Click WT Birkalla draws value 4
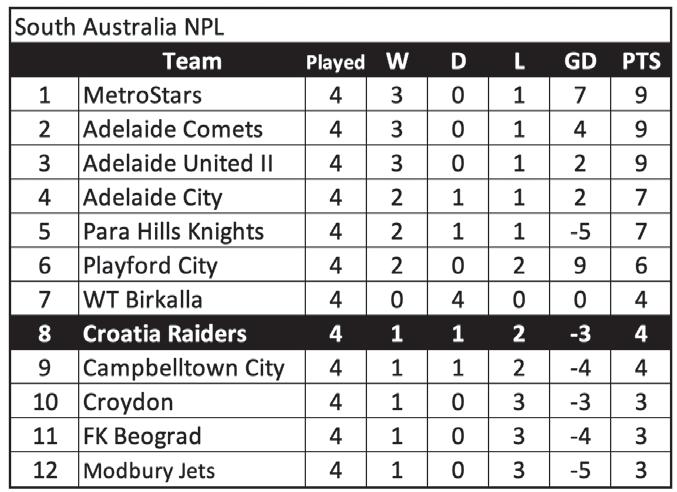458,300
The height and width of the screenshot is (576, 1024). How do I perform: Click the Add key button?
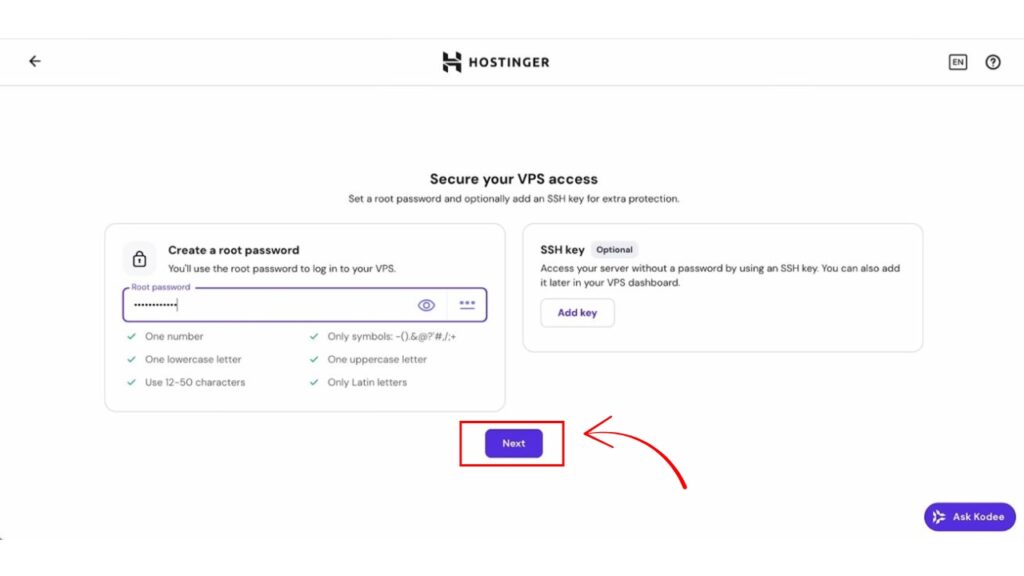click(577, 313)
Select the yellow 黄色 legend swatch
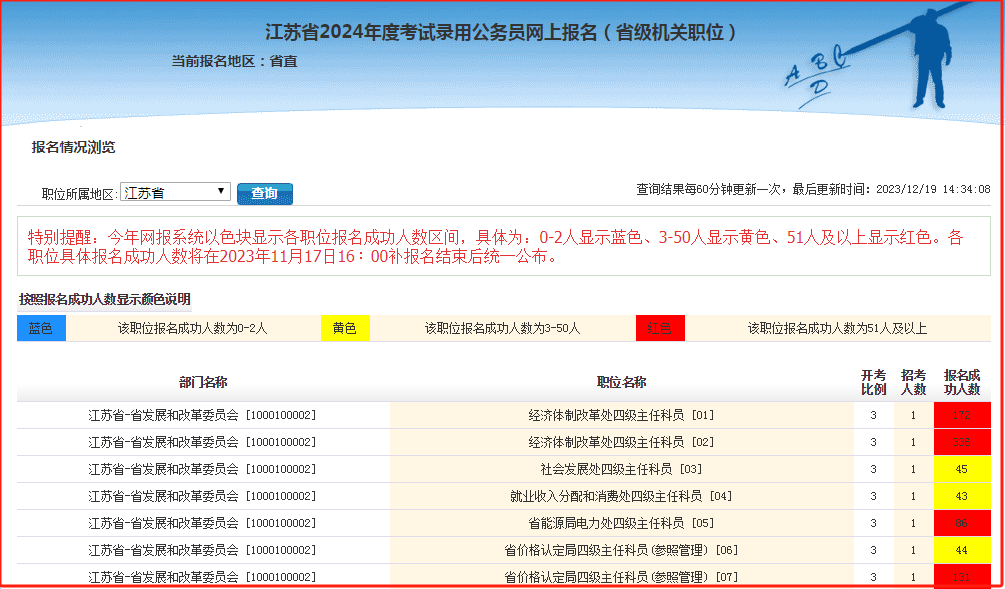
=-=-=-=-=
### Requirement:
Skip all pictures. Then give again, exactly, each line from the line holding "The height and" through the last line of the listing above, both ends included.

### Exercise solution:
The height and width of the screenshot is (576, 1024). How do I perform: Click the Add key button?
click(577, 313)
Select the yellow 黄色 legend swatch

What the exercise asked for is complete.